Processor 1032 can include one or more separate processors. Each separate processor can include a single processing unit, a multicore processing unit, or a combination. The processing unit can be a primary processor such as a CPU (central processing unit), a peripheral processor such as a GPU (graphics processing unit), or a combination. Memory 1040 can be or include memory devices represented by memory 1040 and a memory controller represented by controller 1042.
In general with respect to the descriptions herein, in one aspect a first memory device includes: a physical interface to couple to a memory controller; and a configuration register to store a first value for a first configuration parameter for the physical interface and a second value for a second configuration parameter for the physical interface; wherein the physical interface is to receive a command to trigger a training mode to sweep the first configuration parameter, and to autonomously sweep the second configuration parameter during sweep of the first configuration parameter in the training mode.
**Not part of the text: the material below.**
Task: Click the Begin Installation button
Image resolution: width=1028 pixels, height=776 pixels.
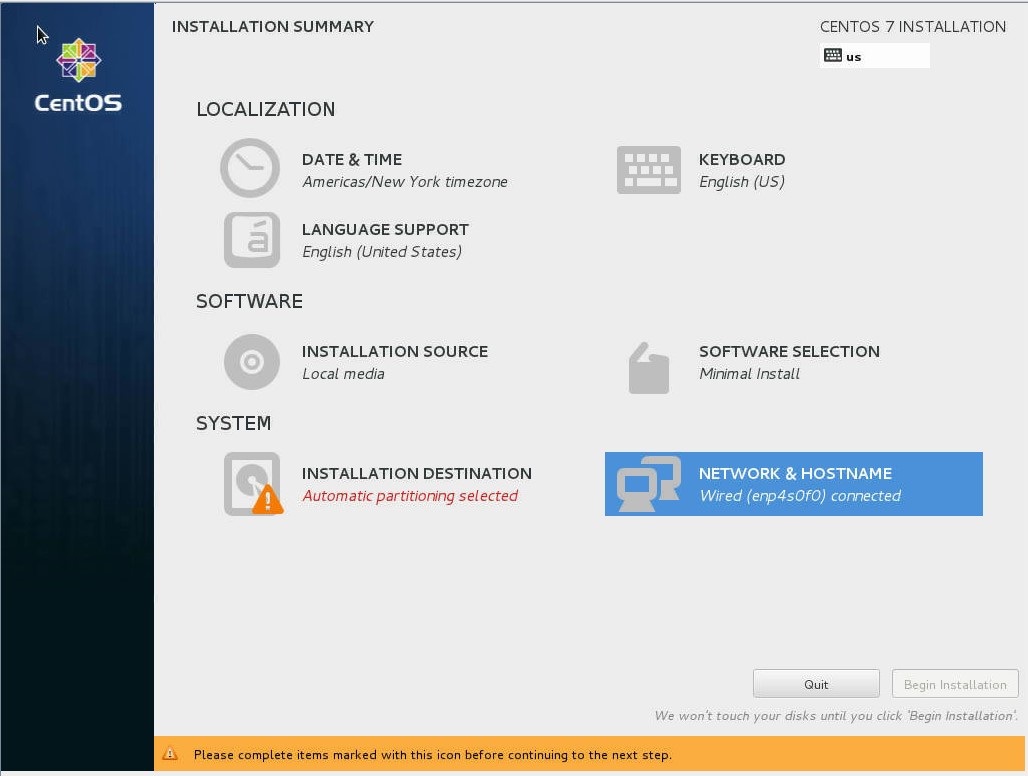Action: point(954,684)
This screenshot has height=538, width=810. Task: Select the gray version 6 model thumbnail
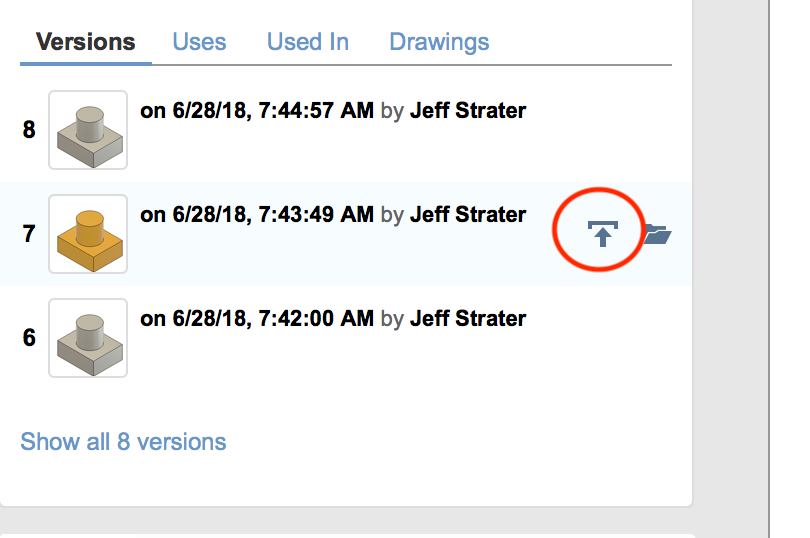pyautogui.click(x=88, y=338)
In one example of the first memory device, the physical interface comprises an interface to a command and address (CA) bus. In accordance with any preceding example of the first memory device, in one example, the first configuration parameter comprises a delay setting and wherein the second configuration parameter comprises a voltage reference setting. In accordance with any preceding example of the first memory device, in one example, the first configuration parameter and the second configuration parameter each comprises a different parameter selected from: a voltage reference setting, a delay setting, a DFE (decision feedback equalization) setting, or a termination offset. In accordance with any preceding example of the first memory device, in one example, the command to trigger the training mode comprises a multipurpose command (MPC). In accordance with any preceding example of the first memory device, in one example, in the training mode, the memory controller is to send data patterns with read and write commands, and wherein the memory device includes logic to count a number of chip selects from the read and write commands, to manage transition for the autonomous sweep of the second configuration parameter in the training mode. In accordance with any preceding example of the first memory device, in one example, the physical interface comprises an interface to a data (DQ) bus. In accordance with any preceding example of the first memory device, in one example, the first memory device includes: a linear feedback shift register (LFSR) to manage the sweep of the second configuration parameter for an interface to the DQ bus. In accordance with any preceding example of the first memory device, in one example, the LFSR comprises an LFSR per DQ of the physical interface. In accordance with any preceding example of the first memory device, in one example, the physical interface comprises an interface to a data strobe (DQS). In accordance with any preceding example of the first memory device, in one example, the memory controller is to send an indication of when the sweep of the first configuration parameter is complete. In accordance with any preceding example of the first memory device, in one example, the memory controller is to set a bit in a mode register to send the indication.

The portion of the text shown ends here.